I would have switched out her kitchen flour with 20 min. being mean like that. :whistling


----------



## Sir Mixalot (Jan 6, 2008)

Paulie said:


> I would have switched out her kitchen flour with 20 min. being mean like that. :whistling


:laughing: 

Good to see you Paulie. :thumbup:


----------



## Paulie (Feb 11, 2009)

Sir Mixalot said:


> :laughing:
> 
> Good to see you Paulie. :thumbup:


Hey Mixy!


----------



## EthanB (Sep 28, 2011)

I typically use mesh or fibafuse. I tend to drag my first coat too thin and fibafuse is more forgiving of that. I also patch like Peck does but for a cutout like the OP is dealing with I cut the original drywall out with a bevel on it so I can reuse it and have nice edge support in addition to the furring strip.

I use two coats of hot mud and one of AP or, if I'm in a rush, I'll use EZ-Sand for the last coat so I can sand by the end of the day.

Here's a video from a guy who makes great videos on Youtube. This is part 4 of 7, it was his first video so it ran long and is chopped up but he's showing the plaster/mud technique.


----------



## Big Shoe (Jun 16, 2008)

Well, that guy knows his stuff. And pretty good with that trowel. He can do it his way all he wants. :thumbsup:



I'd prefer to do it my way. Mesh and five minute mud. :whistling


----------



## livingsoulsdie (Sep 29, 2006)

Paper tape mesh tape doesnt really matter. Feather out as far as you can so you dont see the hump.


----------



## tenon0774 (Feb 7, 2013)

EthanB said:


> Here's a video from a guy who makes great videos on Youtube. This is part 4 of 7, it was his first video so it ran long and is chopped up but he's showing the plaster/mud technique.


:thumbup:

That was a great video Ethan!

I'm gonna have to try that the next time I have patches.

(The pie technique)

Very cool!


----------



## tenon0774 (Feb 7, 2013)

keke said:


> maybe you guys should try this http://www.youtube.com/watch?v=uQsi7hJyJRM





schaefercs said:


> That's the one I use all the time. I've heard it called many things, I call it a blowout patch.


Old union finisher taught me that trick years ago. Have used it to this day, right up until I read this thread.



2buckcanuck said:


> The drywall has to be cut perfectly to fit the hole, to which must rockers will say "close enough". Then when you try to coat over them right a way, they will blister. So most times you can only install them, then coat the next day.

LISTED ENTRIES:
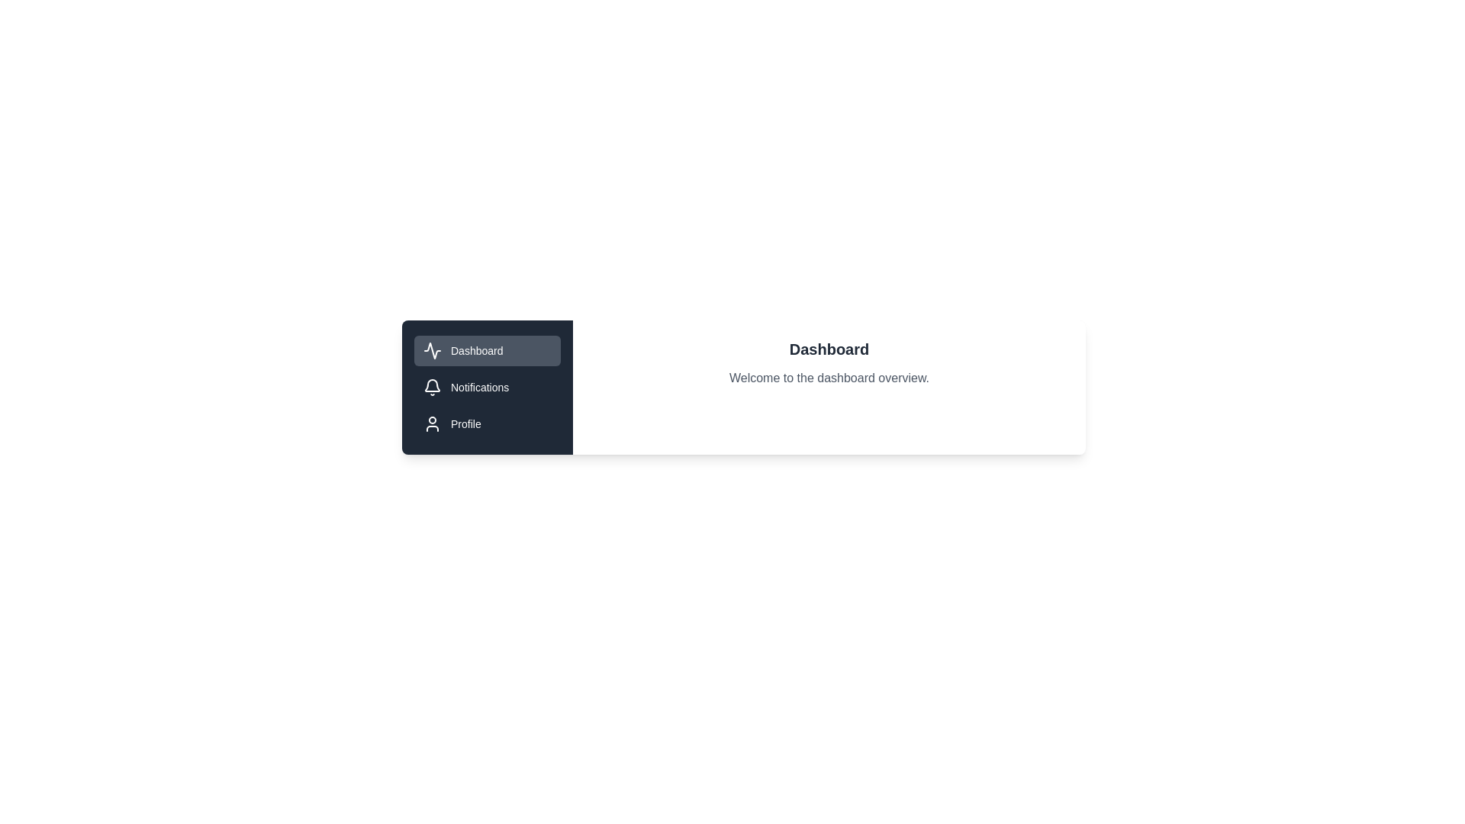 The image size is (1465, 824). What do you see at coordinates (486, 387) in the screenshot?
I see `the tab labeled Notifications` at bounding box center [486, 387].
...
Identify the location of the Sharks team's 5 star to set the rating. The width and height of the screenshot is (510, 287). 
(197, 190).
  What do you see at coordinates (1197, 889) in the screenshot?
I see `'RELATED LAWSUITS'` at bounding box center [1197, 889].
...
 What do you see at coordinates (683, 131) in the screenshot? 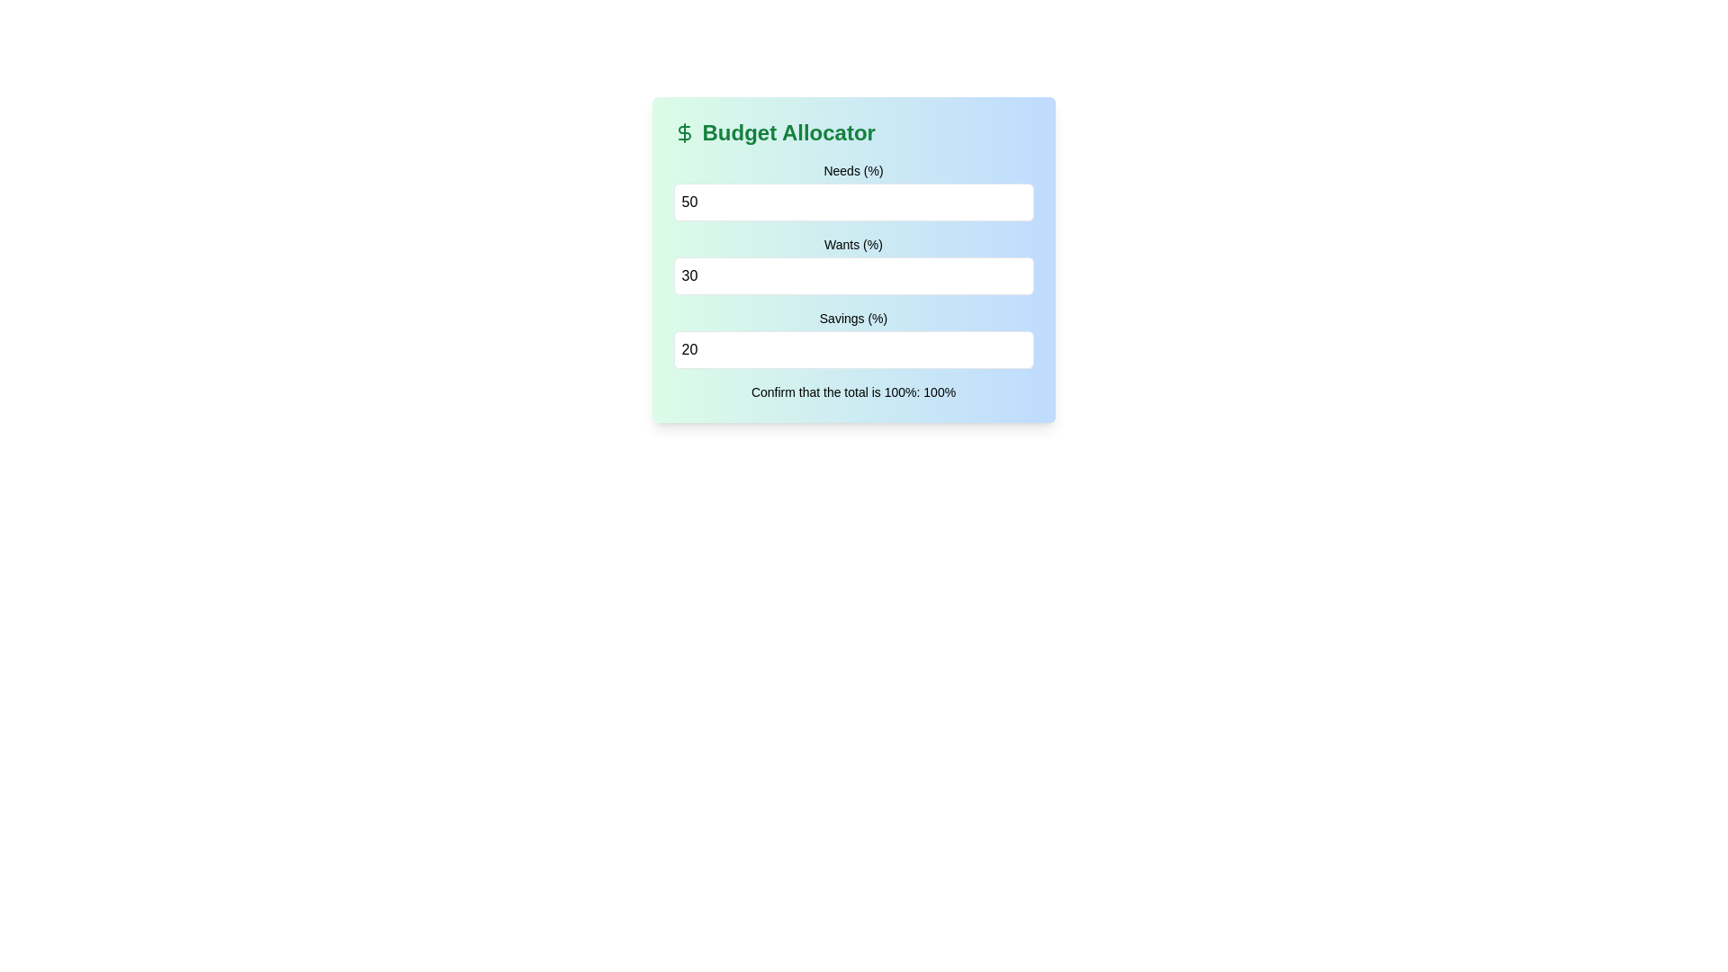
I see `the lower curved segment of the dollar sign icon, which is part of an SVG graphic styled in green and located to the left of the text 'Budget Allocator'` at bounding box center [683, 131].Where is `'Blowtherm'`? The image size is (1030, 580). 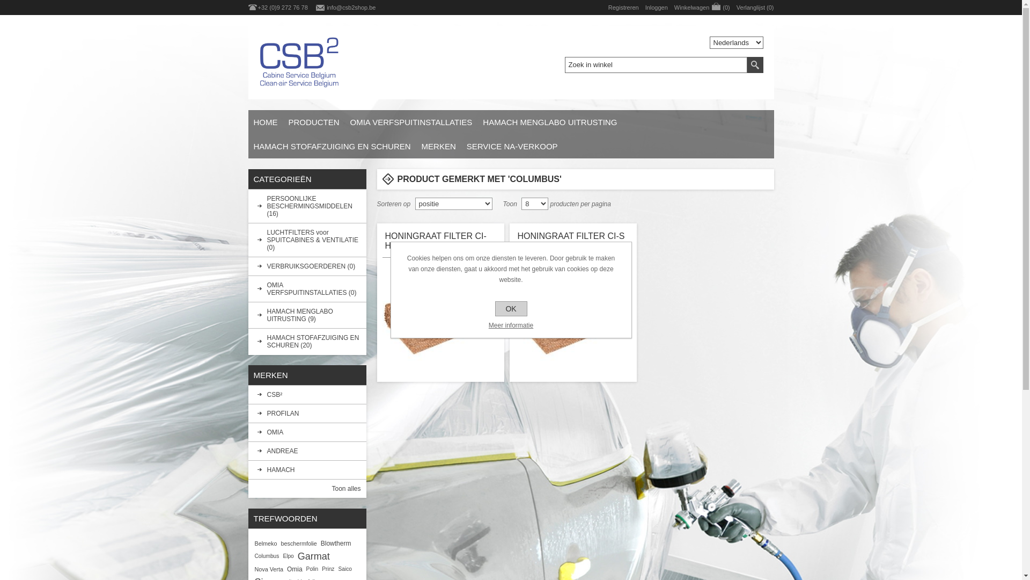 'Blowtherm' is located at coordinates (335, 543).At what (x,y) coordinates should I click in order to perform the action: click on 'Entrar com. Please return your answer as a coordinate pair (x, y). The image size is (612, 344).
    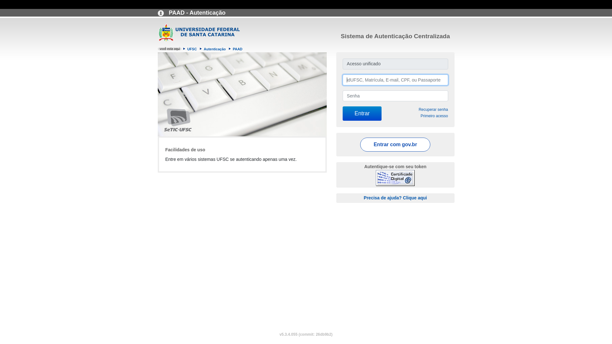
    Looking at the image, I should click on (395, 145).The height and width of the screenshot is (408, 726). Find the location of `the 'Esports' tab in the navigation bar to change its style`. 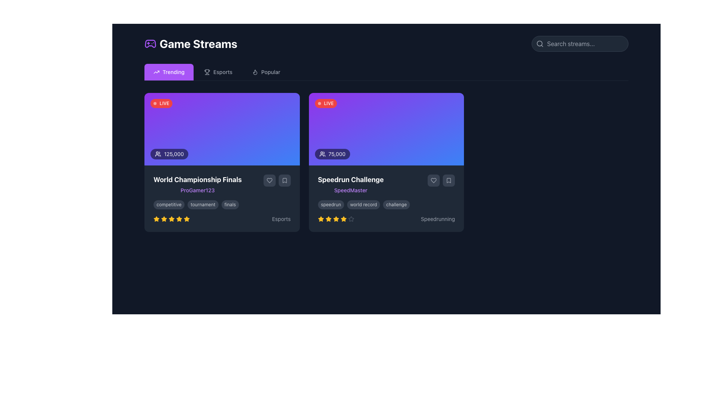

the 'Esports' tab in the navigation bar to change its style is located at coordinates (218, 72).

WRITTEN TASK: Please carry the drywall patching thread forward from its last line, in the same forum style. The rows stand apart from the drywall patching thread.

OUTPUT OF THE TASK:
> 
> *Agreed.*
> 
> Do all carpenters think everything can be fixed with some wood, nails or screw. This system requires none of those:thumbup:


That's usually what we have on the truck/van. I'm liking the drywall patching without the need for all of that.

:thumbup:



Big Shoe said:


> Well, that guy knows his stuff. And pretty good with that trowel. He can do it his way all he wants. :thumbsup:
> 
> I'd prefer to do it my way. Mesh and five minute mud. :whistling


I'm wondering if you could use 5min Easysand in the "center of the pie"?

Its along the same lines... no?

The thing I liked about this video was that, it shows how to save the "extra" step of dumping more powdered "hot mud" into the pan each time, and cleaning out the pan in between mixes.

That's assuming you own a hawk. :whistling

(Thanks Ethan :thumbup

I'd like to combine the two techniques of fibafuse and this.

I now might finally be free from the rolls of fiberglass screen and Wellbond, to skim coat old plaster walls that I have stabilized with plaster washers.

Thanks guys.


----------



## hdavis (Feb 14, 2012)

tenon0774 said:


> I now might finally be free from the rolls of fiberglass screen and Wellbond, to skim coat old plaster walls that I have stabilized with plaster washers.


Pricey, but check this out:
http://www.thisoldhouse.com/toh/article/0,,1628100,00.html


----------



## thom (Nov 3, 2006)

I've always used the blow-out patch, but simplify. 

Make the patch piece first, then, hold the patch against the wall, draw around it with your pencil and cut out the line. 

Doing it this way eliminates the need to measure to insure the patch fits the hole. Start with the patch then make the hole you must cut anyway match your patch.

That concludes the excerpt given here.